Edna-Kay Jamati, a nurse with three children, began shutting the windows in her yellow three-story house as soon as she heard the helicopters.

"It was like waiting at wartime for the bombs to be dropped, like something I had no control over," she said. There were no explosions, just an invisible rain of pesticide droplets falling over this California suburb in a war against an insect.

The Jamati home at 2422 Waverly St. sits just inside the first zone for aerial spraying to kill a three-county infestation by the Mediterranean fruit fly. If the effort to eradicate the insect, begun last night in the 120-square mile spraying area, does not succeed, half the nation's fruits and vegetables could be banned from leaving this state.

Meanwhile, the Medfly continued to spread. Jerry Scribner, head of the state's Medfly Project, said new larvae were discovered in the city of Milpitas, just outside the northeast corner of the 117-square mile area already targeted for spraying.

He said the target area, in the Santa Clara Valley south of San Francisco, would be expanded to include Milpitas.

The threat of high prices in supermarkets throughout the country and the ruin of California's $14 billion agriculture industry has warred with fears of residents here that the pesticide malathion might do longterm damage to unborn children or human nervous system.

A last-ditch effort by local jurisdictions, including the city of Palo Alto, to persuade a court to delay the spraying failed yesterday. State officials were slow to begin the spraying, however. "We're behind the fly right now," said Hans Van Ness, a deputy director of the state food and agriculture department, at a briefing for reporters this morning in Los Gatos.

California Gov. Edmund G. Brown Fr., who ordered the spraying only after federal officials threatened an immediate statewide quarantine, spent the night at a two-bedroom home in Los Altos to express his solidarity with local residents who had wanted to delay the aerial spraying to see if ground spraying, tree stripping and a local quarantine could defeat the insect commonly called the Medfly.

Only one helicopter was available for the first night's spraying and it covered only a strip about four miles long and one-third mile wide before the pilot had to quit because of a faulty pump. Van Ness said at least two and probably more helicopters would be available for midnight to 6 a.m. spraying runs in the next few days and the entire 120-square-mile area would be covered once every seven to 10 days until it was clear all flies had been killed.

Only 89 people made use of Red Cross shelters set up at schools and park buildings in Milpitas, Santa Cruz and San Mateo last night. Mary McLellen, director of disaster services for the Red Cross Santa Clara Valley chapter, said no one used a fourth shelter set up in Fremont. But she added that more spraying-area resident may use the centers as the helicopters proceed south from Palo Alto to San Jose.
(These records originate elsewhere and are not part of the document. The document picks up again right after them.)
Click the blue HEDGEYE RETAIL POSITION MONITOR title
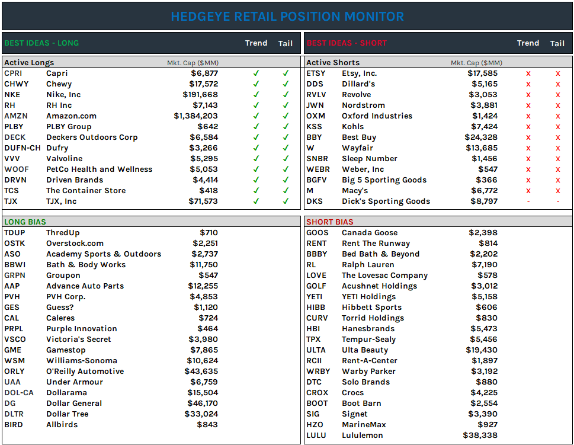Viewport: 574px width, 445px height. pyautogui.click(x=287, y=16)
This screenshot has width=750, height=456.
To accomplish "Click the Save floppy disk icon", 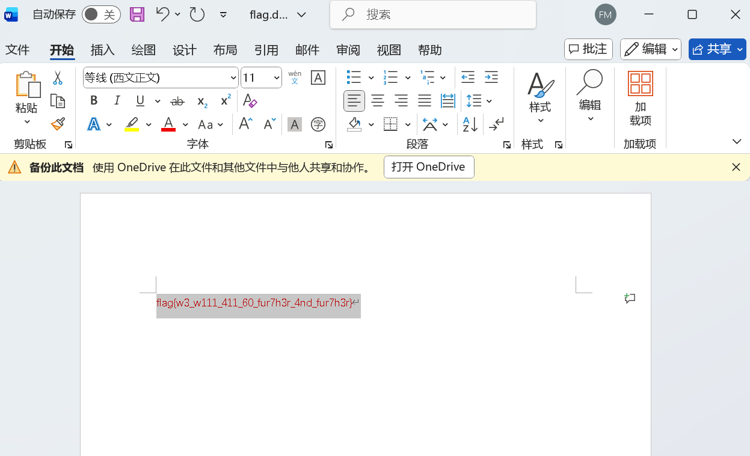I will click(137, 14).

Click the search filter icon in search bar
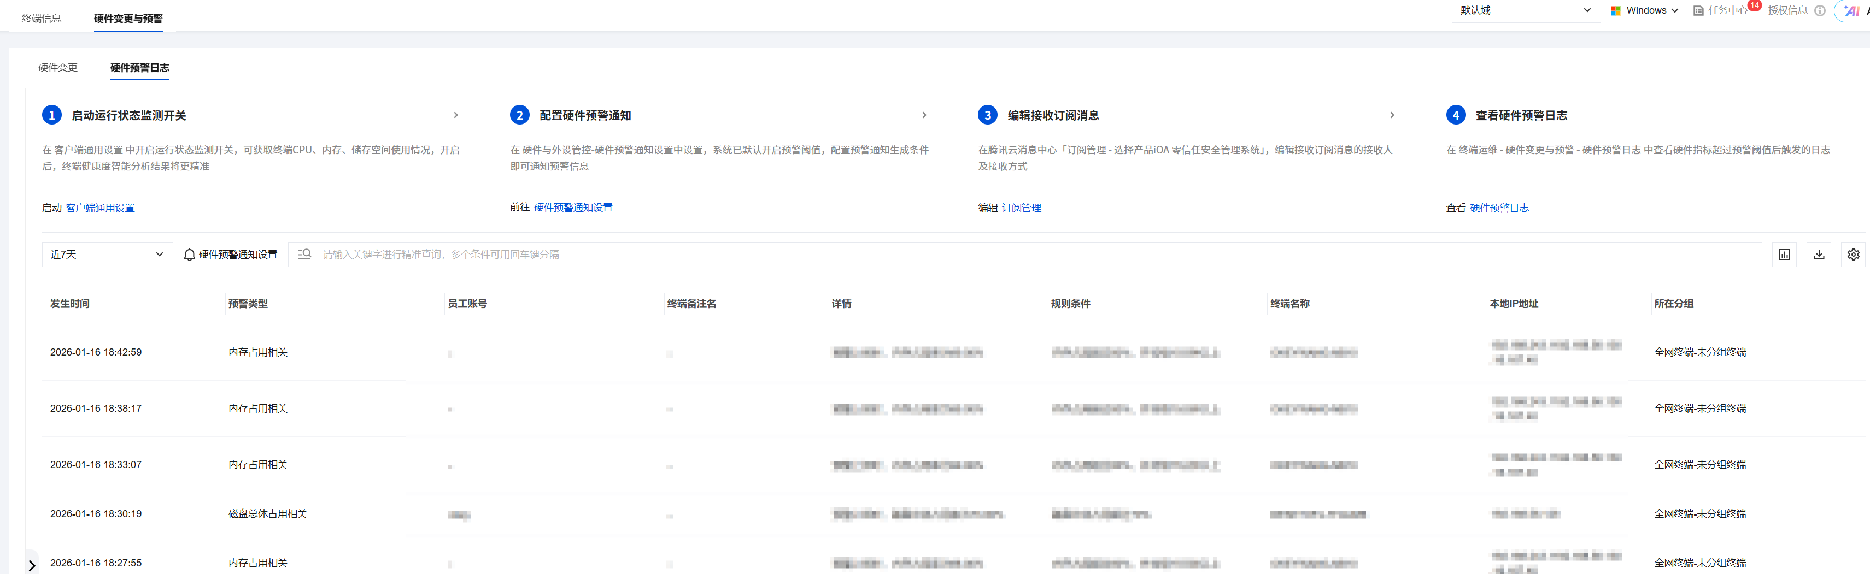coord(305,255)
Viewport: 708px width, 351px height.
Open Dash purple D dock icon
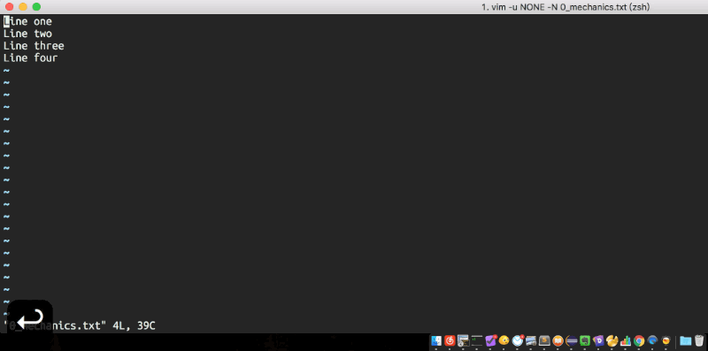pyautogui.click(x=598, y=340)
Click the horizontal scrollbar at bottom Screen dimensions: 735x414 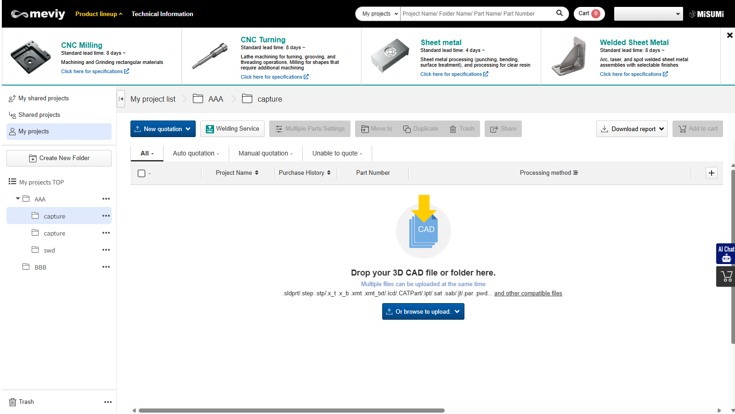click(x=291, y=410)
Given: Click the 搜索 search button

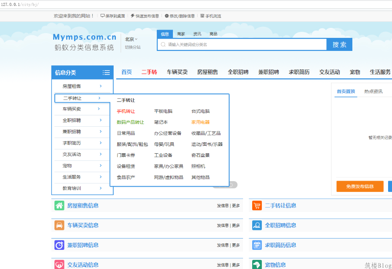Looking at the screenshot, I should (339, 44).
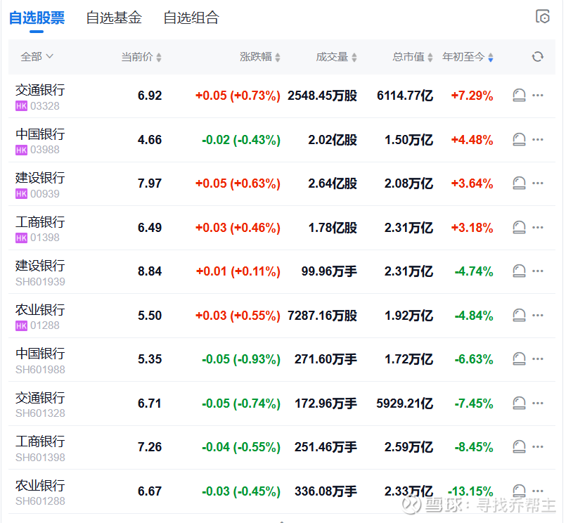Open more options for 农业银行 01288
573x523 pixels.
tap(538, 315)

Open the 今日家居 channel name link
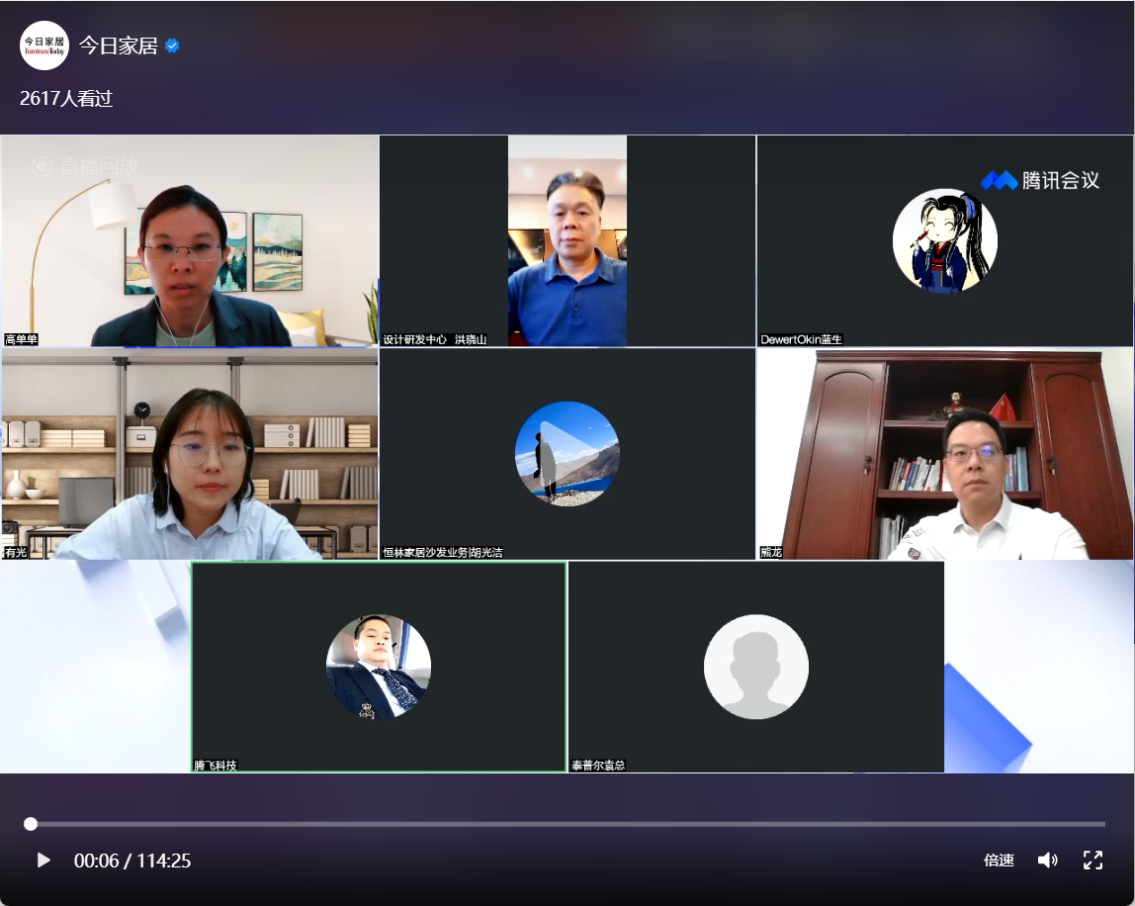pyautogui.click(x=119, y=45)
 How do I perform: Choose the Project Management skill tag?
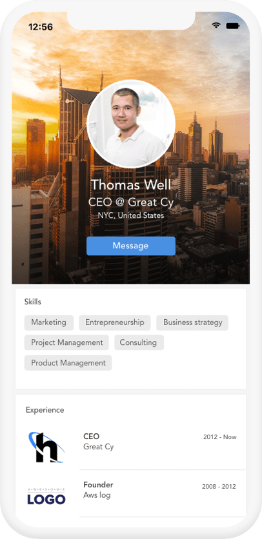tap(66, 342)
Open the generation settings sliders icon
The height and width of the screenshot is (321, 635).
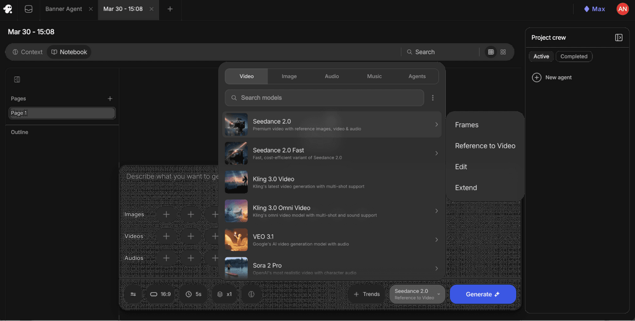click(x=133, y=294)
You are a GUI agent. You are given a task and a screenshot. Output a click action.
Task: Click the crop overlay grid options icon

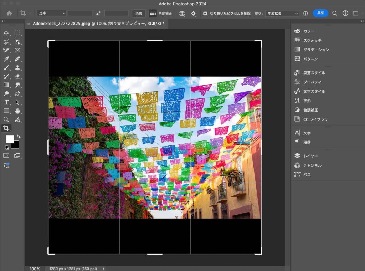[182, 13]
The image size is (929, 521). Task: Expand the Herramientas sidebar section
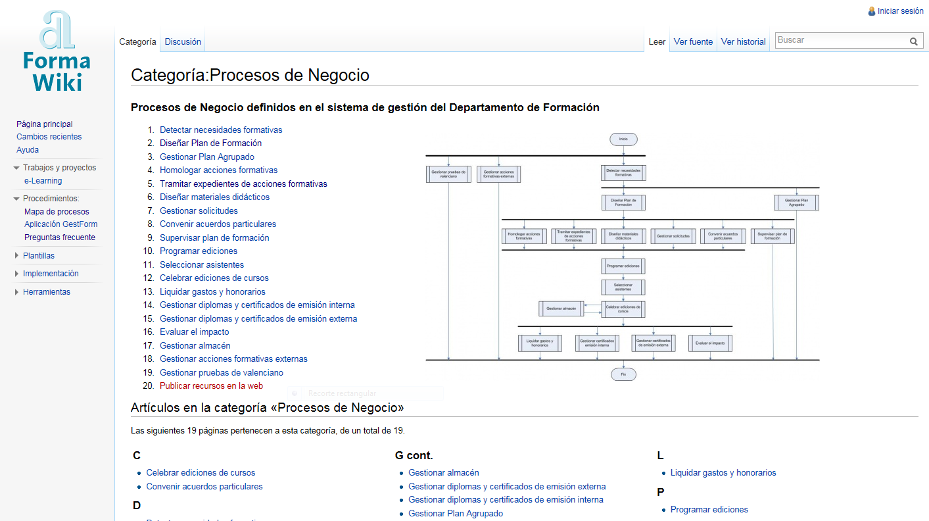coord(16,292)
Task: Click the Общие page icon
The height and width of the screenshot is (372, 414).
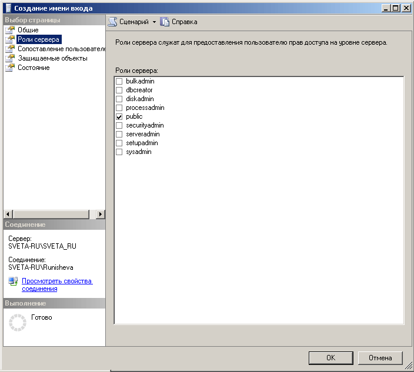Action: coord(9,30)
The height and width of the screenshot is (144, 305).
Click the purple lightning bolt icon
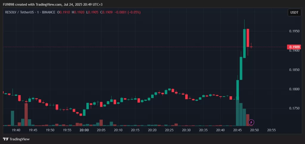tap(251, 122)
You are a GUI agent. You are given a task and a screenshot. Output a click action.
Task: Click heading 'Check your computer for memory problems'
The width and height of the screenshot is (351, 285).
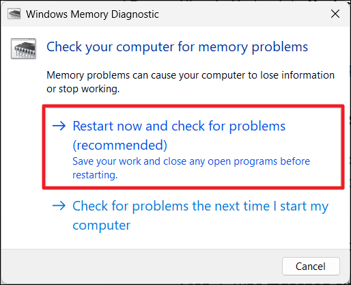[x=177, y=47]
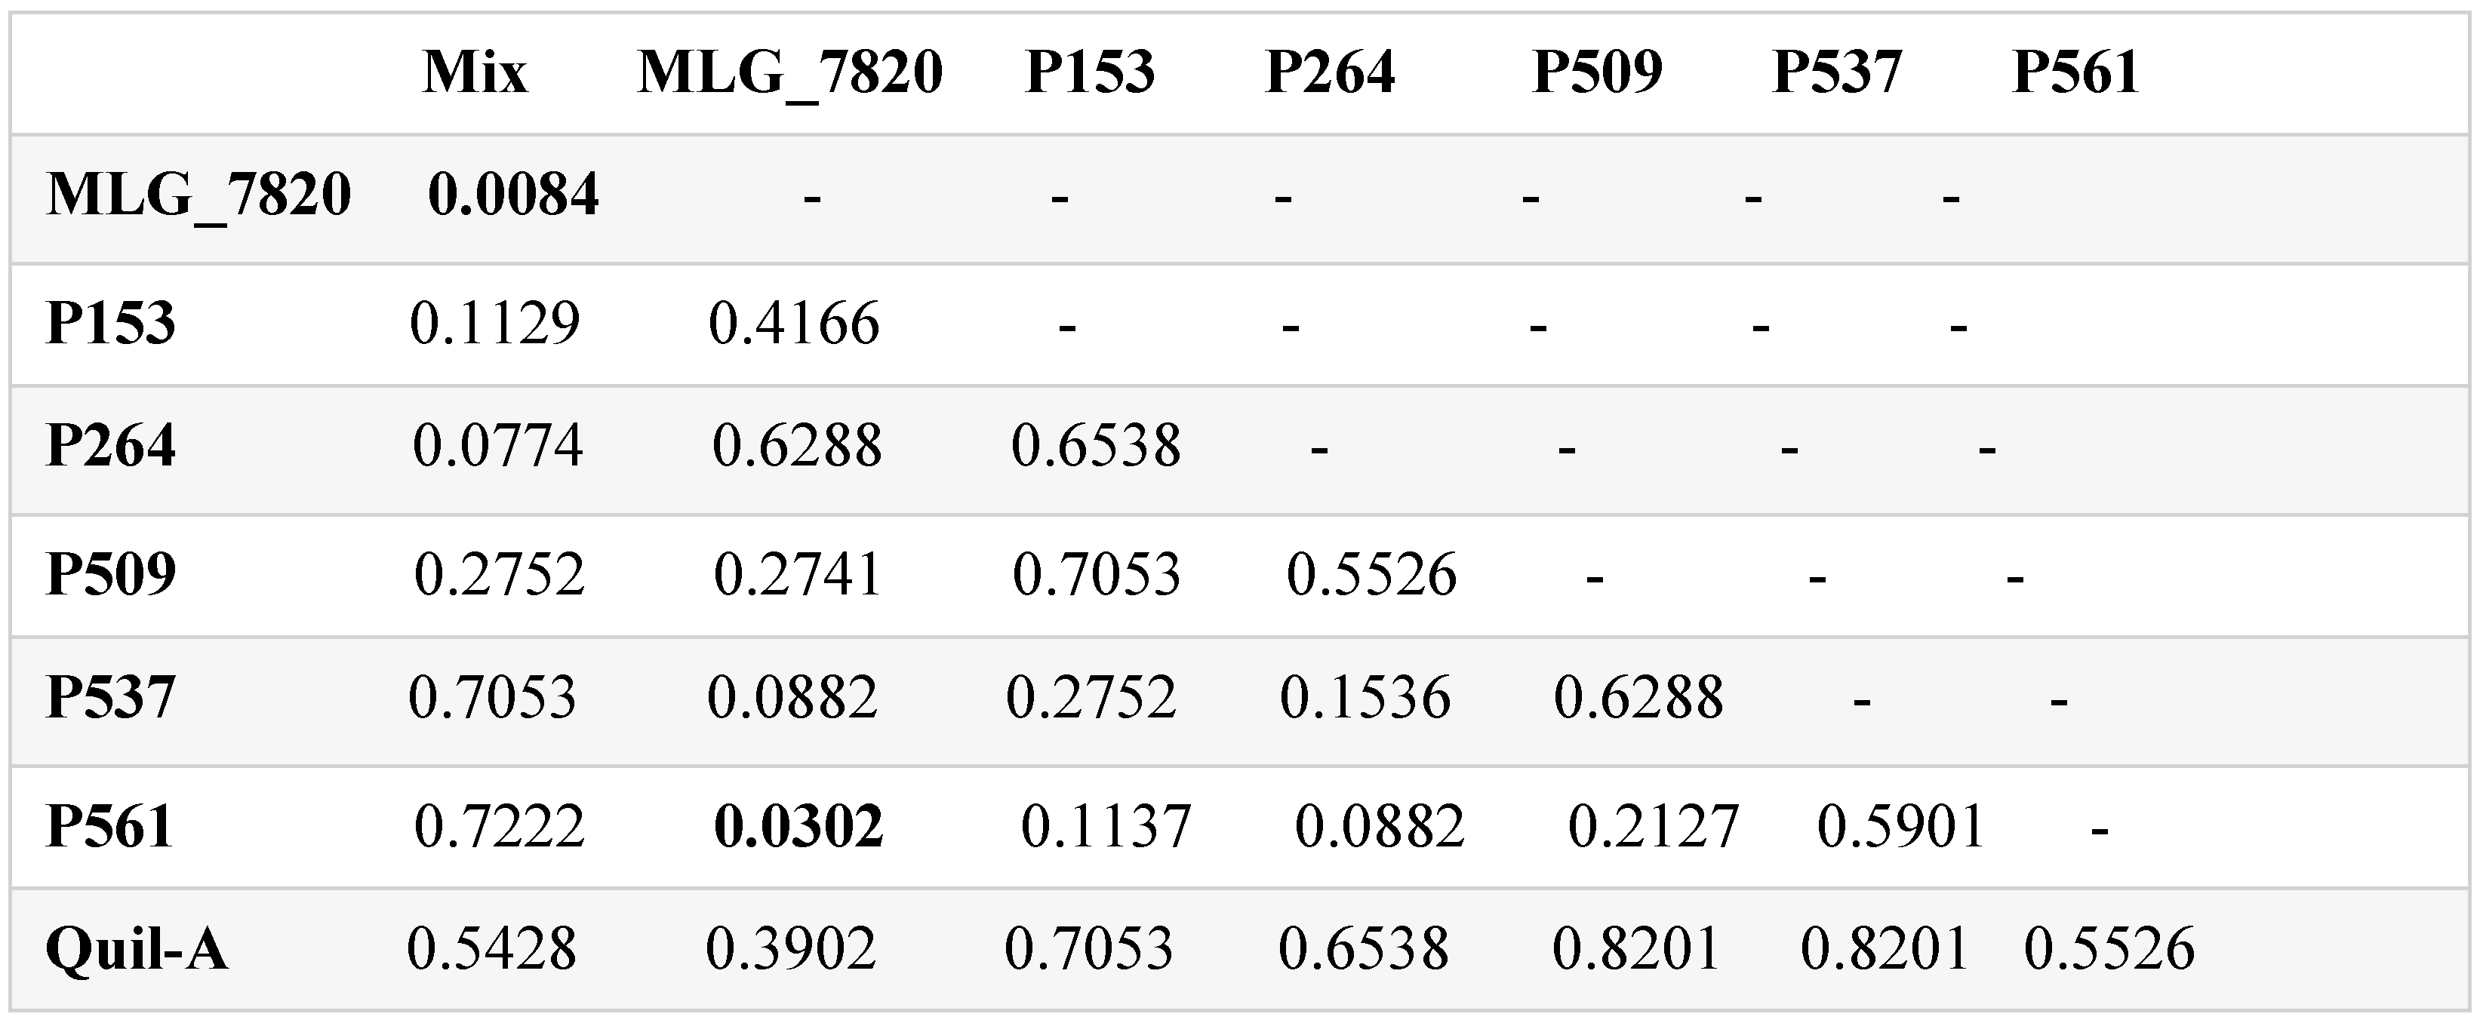
Task: Click the 0.5901 value
Action: point(1901,827)
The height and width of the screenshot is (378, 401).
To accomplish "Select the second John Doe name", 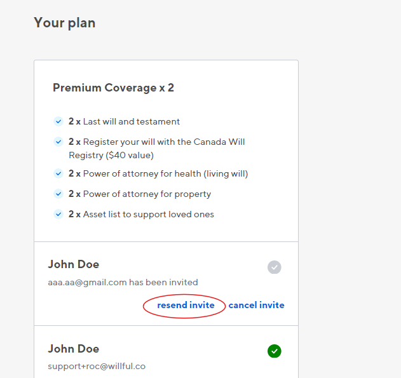I will coord(73,349).
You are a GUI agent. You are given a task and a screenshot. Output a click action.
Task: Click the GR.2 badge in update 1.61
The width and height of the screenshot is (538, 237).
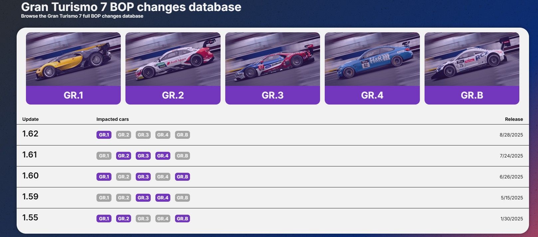pos(123,156)
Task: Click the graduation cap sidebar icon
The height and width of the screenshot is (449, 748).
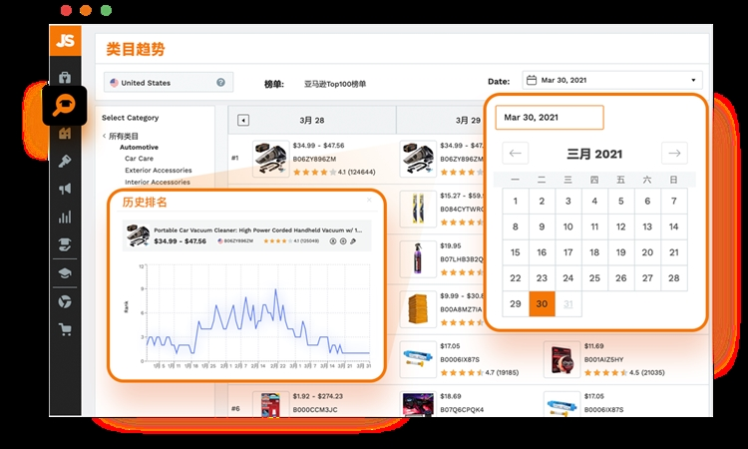Action: click(65, 272)
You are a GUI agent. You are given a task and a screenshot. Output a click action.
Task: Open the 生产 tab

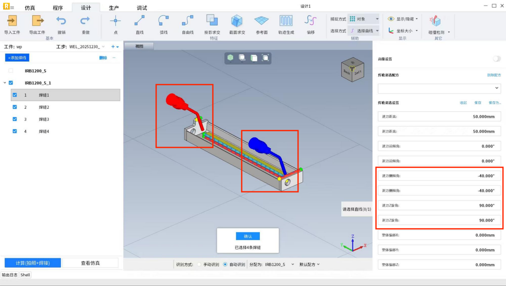[114, 8]
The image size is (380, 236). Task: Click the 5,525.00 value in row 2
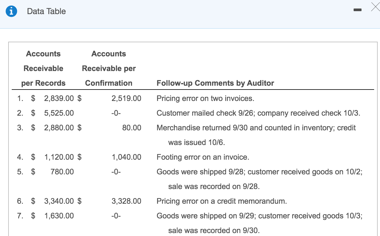59,113
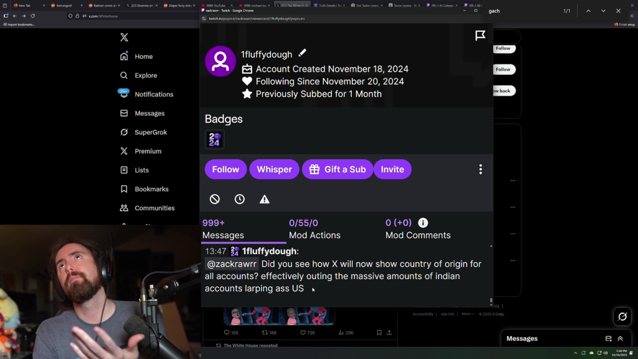Image resolution: width=638 pixels, height=359 pixels.
Task: Click the timeout clock icon
Action: (240, 199)
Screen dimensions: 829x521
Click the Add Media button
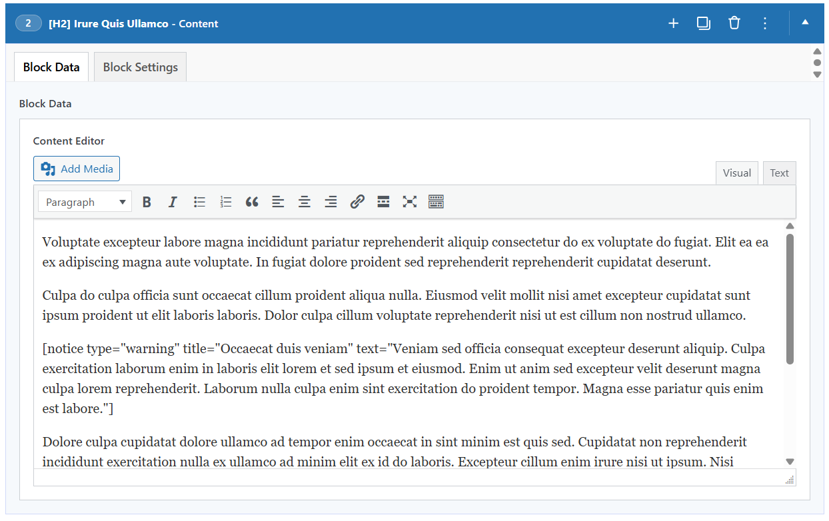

Scientists continue to argue over conflicting research data on whether exposure to malathion can cause birth defects or cancer. A Harvard Medical School researcher said he has proven that the pesticide, related to nerve gas, can create changes in brainwaves and cause irritability in humans.

On Waverly Street, some residents have draped their automobiles with plastic covers. A few tiny automobiles with plastic covers. A few tiny sticky droplets of the bait that carries the pesticide rested on the plastic. Neighbors said, however, they noticed no odor or anything else unusual from the spraying.